### Selected extract ###

Major Ziaul Haque’s role as a militancy “promoter” came to prominence at a time when Bangladesh’s most violent militant group, Jamaat’ul-Mujahideen Bangladesh (JMB), was facing severe setbacks in the face of security crackdowns amid a rise of jihadists under the banner of Ansarullah Bangla Team (ABT). It is also believed that he had played an important role in planning a meeting of cadres of JMB and ABT in the Kashimpur high security prison. Although few details of this episode are known, it was believed that Ziaul Haque was imparting his expertise to members of both these groups. The interrogation reports of JMB cadres and intelligence sources both have confirmed subsequently that a high-level meeting between JMB chief Saidur Rahman and Ansarullah Bangla Team chief Mufti Jashiuddin Rahmani was held at Kashimpur jail in mid-2014. The meeting resulted in an agreement between the two groups to share resources to overthrow the government and establish an Islamic state in Bangladesh. They also agreed to utilize Ziaul Haque’s expertise in militant activities (Dhaka Tribune, September 21, 2014).

In June 2016, Dhaka police and detectives warned that about 200 trained Ansar- al Islam militants were active in the country waiting to take orders from Ziaul Haque (Daily Star, June 07). One of the arrested Ansar- al Islam Bangladesh members identified as Suman Hossain Patwari revealed more information about Ziaul Haque’s overall role as a strategist and trainer within the group. While confessing his own role in the attack on Shuddhoswar publisher Rashed Chowdhury Tutul and two others in late October 2015 in Lalmatia locality, Suman Hossain confessed subsequently that Ziaul Haque, a master of disguise, had frequented Ansar’s militant training at Tongi and that he has also been using pseudonyms such as “Sagar” and “Ishtaq” (Daily Star, August 03).

On October 31, Ansar- al Islam militants struck at another publishing house, Jagriti Prakashani, located in Dhaka’s Shahbagh locality, killing its publisher Faisal Arefin Dipan. Ziaul Haque ordered the attacks on Tutul and Dipan because both the publishing houses had published books by secular writer-bloggers such as the slain blogger Avijit Roy. One of the Ansar- al Islam operatives arrested for Dipan’s murder, Moinul Hasan Shamim, admitted to having met Ziaul Haque, who according to Shamim used to give motivational speeches on the necessity of waging an armed jihad. (Dhaka Tribune, August 24, 2016).

### Raw data ###

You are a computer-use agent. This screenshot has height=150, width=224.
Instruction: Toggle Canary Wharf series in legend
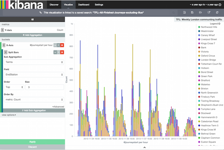[208, 35]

###

> [The tasks]
A) In the passage on Ziaul Haque, where was the mid-2014 meeting between the JMB chief and the Ansarullah Bangla Team chief held?
B) Extract the wording of the passage on Ziaul Haque between "In June 2016, Dhaka" and "Star, August 03).", inclusive.

> [Results of the tasks]
A) At Kashimpur jail, the high security prison in Kashimpur.

B)
In June 2016, Dhaka police and detectives warned that about 200 trained Ansar- al Islam militants were active in the country waiting to take orders from Ziaul Haque (Daily Star, June 07). One of the arrested Ansar- al Islam Bangladesh members identified as Suman Hossain Patwari revealed more information about Ziaul Haque’s overall role as a strategist and trainer within the group. While confessing his own role in the attack on Shuddhoswar publisher Rashed Chowdhury Tutul and two others in late October 2015 in Lalmatia locality, Suman Hossain confessed subsequently that Ziaul Haque, a master of disguise, had frequented Ansar’s militant training at Tongi and that he has also been using pseudonyms such as “Sagar” and “Ishtaq” (Daily Star, August 03).